Anxhela Manos and her children petition for review of the Board of Immigration Appeals’ summary affirmance of the Immigration Judge’s (IJ) denial of asylum.

1. The IJ’s determination that Petitioners were not subject to past persecution is supported by substantial evidence in the record. See Nahrvani v. Gonzales, 399 F.3d 1148, 1153-54 (9th Cir.2005) (noting that anonymous and vague threats do not rise to the level of persecution); see also Ramos-Vasquez v. INS, 57 F.3d 857, 861 (9th Cir.1995) (explaining that isolated incidents of violence against family members do not establish past persecution where there is no “pattern of persecution closely tied to the petitioner”) (citation omitted).

2. The IJ’s conclusion that Petitioners faded to demonstrate a reasonable fear of future persecution is also supported by substantial evidence. See Belayneh v.

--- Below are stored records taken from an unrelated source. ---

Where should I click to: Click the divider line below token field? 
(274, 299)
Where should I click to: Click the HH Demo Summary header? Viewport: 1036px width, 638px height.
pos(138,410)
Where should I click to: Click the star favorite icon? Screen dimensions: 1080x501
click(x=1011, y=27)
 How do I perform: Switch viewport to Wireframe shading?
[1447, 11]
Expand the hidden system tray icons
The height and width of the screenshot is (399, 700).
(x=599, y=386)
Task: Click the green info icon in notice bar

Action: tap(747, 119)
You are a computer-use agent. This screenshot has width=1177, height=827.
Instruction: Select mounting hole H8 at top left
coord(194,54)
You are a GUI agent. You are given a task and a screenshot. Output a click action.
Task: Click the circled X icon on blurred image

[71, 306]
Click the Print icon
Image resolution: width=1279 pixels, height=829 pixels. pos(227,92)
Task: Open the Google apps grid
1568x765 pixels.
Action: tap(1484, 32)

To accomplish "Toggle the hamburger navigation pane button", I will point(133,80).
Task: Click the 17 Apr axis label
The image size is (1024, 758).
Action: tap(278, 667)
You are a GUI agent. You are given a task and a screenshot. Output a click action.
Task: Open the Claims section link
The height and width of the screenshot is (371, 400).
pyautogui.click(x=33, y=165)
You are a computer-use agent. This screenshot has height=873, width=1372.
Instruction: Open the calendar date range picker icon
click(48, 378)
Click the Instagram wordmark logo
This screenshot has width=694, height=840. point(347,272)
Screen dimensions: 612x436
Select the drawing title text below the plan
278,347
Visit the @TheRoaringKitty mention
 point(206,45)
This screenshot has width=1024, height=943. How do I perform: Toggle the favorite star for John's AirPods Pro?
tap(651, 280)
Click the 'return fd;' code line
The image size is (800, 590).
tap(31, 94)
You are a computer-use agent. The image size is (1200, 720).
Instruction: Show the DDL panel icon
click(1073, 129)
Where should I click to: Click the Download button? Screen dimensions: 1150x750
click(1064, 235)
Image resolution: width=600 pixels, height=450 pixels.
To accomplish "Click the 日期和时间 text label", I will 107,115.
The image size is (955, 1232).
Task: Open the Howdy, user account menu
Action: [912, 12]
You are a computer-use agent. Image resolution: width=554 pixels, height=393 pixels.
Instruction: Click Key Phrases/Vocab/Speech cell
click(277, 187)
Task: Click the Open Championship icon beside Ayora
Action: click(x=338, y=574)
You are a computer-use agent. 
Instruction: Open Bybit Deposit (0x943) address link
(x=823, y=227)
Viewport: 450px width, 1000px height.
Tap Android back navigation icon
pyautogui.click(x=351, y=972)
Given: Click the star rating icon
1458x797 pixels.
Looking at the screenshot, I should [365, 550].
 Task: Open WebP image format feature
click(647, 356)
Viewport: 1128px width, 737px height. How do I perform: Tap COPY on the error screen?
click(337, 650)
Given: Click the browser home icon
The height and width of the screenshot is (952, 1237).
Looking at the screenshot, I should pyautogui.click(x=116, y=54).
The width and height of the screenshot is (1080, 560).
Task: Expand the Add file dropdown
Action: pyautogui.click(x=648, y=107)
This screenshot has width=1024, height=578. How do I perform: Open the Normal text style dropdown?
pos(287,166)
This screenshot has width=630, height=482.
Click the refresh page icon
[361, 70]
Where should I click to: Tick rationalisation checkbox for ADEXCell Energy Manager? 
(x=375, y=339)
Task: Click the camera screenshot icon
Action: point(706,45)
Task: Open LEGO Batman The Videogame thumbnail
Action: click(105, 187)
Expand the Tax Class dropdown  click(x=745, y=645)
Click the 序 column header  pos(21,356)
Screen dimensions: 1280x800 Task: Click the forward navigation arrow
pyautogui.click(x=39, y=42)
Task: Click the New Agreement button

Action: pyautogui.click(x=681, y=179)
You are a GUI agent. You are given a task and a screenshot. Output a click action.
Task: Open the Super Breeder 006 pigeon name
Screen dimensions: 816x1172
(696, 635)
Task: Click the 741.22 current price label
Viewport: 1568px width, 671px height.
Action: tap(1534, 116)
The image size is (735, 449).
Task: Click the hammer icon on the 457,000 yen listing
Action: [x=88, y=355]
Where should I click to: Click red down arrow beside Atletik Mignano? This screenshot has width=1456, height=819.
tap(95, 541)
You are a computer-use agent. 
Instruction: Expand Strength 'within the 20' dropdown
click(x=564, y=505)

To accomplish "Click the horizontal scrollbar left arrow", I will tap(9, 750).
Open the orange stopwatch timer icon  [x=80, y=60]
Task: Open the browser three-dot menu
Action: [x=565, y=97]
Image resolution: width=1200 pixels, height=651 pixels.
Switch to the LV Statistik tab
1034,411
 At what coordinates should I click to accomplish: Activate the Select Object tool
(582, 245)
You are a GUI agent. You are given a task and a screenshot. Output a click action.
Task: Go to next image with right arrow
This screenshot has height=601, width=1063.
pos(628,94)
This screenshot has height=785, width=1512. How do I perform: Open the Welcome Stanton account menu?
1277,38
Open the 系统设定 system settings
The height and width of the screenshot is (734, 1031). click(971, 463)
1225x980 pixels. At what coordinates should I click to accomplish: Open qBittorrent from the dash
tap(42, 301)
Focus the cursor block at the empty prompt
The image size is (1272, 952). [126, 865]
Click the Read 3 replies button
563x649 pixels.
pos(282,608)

INS, 213 F.3d 488, 491 (9th Cir.2000) (concluding that presumption of nationwide threat of persecution was rebutted when petitioner made three return trips to country of origin, there had been two favorable changes in government, and fifteen years had passed between the past persecution and the asylum request).

DENIED. 
      
       This disposition is not appropriate for publication and may not be cited to or by the courts of this circuit except as provided by 9th Cir. R. 36-3.